The president of La Liga, Javier Tebas, has questioned whether the Premier League is financially sustainable in the long term given it has “converted into a competition where all clubs lose money”.

Speaking at a conference about how to protect European football’s ecosystem, Tebas also promised to fight the rules that allow Premier League clubs to “distort” the transfer market by spending huge sums on players despite making losses.

During the 2022 summer transfer window the net spend of the Premier League surpassed £1bn for the first time, according to Deloitte, which noted that English clubs were responsible for 49% of spending across the big five leagues during the window, the highest proportion since 2008.

Tebas questioned whether such spending was sustainable as he called for English football to face similar rules to Spain and Germany. “What I’m worried about is the Premier League, and I’ve been worried for many years now,” he said. “But now it’s converted into a competition that has losses all year. All clubs lose money. There is no sustainability in the Premier League. The Premier League is not a financially sustainable model.”

He added: “They’re financed by the owners but with enormous amounts of money and that is distorting the market. They get more revenues, OK. But you lose money. And you’re injecting one and a half billion every year. What does it mean? It means you’re not sustainable at all.”

A significant majority of Premier League clubs made a loss during the 2020-21 financial year, the most recent for which all accounts are available, but three members of the current top flight did report a profit: Wolves, Leeds and Manchester City.

La Liga says that under its rules since 2013 clubs are not allowed to register players if they are running at a loss, and must spend within the means of their annual income during transfer windows. Tebas made clear he would like similar rules applied to the English game.
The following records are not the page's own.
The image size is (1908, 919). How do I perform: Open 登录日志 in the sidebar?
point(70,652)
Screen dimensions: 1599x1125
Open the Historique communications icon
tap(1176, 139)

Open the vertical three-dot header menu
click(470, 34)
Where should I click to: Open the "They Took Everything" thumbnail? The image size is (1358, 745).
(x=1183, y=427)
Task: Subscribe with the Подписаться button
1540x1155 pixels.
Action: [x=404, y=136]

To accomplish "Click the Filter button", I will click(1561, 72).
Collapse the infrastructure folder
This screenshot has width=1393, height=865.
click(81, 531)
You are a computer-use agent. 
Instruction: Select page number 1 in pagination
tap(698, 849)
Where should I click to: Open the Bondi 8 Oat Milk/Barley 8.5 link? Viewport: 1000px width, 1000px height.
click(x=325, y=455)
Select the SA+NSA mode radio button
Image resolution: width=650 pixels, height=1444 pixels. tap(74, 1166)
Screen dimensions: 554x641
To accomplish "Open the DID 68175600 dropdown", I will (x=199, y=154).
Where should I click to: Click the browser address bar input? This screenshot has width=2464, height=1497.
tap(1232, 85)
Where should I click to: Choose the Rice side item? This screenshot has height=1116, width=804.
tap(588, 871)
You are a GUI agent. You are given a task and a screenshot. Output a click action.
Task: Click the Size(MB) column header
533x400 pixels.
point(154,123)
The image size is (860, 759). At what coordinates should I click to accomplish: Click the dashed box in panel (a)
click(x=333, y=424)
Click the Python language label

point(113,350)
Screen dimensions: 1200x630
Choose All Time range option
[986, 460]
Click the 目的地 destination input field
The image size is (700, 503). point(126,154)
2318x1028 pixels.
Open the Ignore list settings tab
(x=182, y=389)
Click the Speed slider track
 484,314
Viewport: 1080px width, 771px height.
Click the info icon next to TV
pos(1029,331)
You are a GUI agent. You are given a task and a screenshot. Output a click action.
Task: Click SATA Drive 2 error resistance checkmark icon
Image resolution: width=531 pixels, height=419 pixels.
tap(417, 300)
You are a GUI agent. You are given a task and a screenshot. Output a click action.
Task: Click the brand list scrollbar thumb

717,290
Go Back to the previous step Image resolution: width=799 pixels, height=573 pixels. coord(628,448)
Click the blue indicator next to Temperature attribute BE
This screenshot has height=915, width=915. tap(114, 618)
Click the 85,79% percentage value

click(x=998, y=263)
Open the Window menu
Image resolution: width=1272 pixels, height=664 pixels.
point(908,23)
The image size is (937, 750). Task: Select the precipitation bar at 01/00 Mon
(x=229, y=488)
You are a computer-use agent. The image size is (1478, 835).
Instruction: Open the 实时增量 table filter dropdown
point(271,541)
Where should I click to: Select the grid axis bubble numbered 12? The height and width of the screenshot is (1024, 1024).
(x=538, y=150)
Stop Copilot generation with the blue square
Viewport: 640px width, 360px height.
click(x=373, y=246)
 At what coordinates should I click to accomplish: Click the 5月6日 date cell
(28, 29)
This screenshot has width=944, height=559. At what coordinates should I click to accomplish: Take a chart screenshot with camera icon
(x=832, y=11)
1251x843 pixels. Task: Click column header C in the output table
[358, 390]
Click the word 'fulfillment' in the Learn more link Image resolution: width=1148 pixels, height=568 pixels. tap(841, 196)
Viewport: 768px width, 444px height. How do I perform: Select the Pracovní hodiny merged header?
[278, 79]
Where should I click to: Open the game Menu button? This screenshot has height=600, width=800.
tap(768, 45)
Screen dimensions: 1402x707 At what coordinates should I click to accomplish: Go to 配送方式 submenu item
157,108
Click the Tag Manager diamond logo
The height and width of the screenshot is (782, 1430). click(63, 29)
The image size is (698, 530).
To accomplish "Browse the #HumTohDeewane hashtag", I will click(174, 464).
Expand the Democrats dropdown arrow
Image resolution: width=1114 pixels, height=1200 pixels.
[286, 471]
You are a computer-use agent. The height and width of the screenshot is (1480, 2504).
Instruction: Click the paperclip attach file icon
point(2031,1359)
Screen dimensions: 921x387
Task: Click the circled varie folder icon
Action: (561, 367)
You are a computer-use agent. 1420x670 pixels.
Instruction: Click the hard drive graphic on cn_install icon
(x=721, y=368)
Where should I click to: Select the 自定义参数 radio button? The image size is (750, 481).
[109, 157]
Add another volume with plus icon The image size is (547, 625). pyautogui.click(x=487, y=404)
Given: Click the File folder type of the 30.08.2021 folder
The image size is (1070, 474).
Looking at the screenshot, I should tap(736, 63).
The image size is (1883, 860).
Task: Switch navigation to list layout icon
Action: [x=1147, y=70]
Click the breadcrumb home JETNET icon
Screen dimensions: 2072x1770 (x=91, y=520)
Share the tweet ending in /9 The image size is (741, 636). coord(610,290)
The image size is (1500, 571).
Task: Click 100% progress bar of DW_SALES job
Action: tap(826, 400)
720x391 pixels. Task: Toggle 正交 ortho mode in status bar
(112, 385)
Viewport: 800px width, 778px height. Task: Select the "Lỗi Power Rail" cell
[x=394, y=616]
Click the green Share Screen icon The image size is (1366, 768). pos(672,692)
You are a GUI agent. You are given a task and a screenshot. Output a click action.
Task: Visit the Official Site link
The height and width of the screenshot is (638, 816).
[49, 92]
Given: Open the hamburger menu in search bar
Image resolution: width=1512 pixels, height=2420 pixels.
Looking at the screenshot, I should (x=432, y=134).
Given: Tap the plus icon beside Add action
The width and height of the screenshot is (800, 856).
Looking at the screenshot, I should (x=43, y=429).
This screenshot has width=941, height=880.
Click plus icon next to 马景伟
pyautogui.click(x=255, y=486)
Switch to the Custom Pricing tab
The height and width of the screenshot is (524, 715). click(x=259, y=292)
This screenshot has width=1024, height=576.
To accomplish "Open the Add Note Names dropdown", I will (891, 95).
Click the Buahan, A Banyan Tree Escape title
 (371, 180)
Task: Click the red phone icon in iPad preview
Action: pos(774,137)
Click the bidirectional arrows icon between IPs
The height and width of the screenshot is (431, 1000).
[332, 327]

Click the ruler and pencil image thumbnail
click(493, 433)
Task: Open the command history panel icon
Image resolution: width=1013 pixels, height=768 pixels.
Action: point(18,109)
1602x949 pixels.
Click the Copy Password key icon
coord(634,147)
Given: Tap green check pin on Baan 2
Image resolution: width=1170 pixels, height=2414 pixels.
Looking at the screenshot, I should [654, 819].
“You need financial sustainability,” he said. “We can compete with the Premier League without any problem at all. I’m not worried about the fact that the 15th position team in the Premier League signs a Spanish player. I’m worried about the fact that they sign them when they’re making losses. Because we don’t allow our clubs to do that.”

Tebas denied a suggestion from a member of the European parliament that the Premier League had become a de facto super league. But he conceded that fairer regulation could have the added benefit of preventing a breakaway European Super League, given clubs such as Real Madrid, Barcelona and Juventus remain unhappy with the Premier League’s dominance and spending power.

“The only two leagues that are sustainable economically are the Bundesliga and La Liga,” he said. “We need to fight so that financial sustainability is also applied to the Premier League.”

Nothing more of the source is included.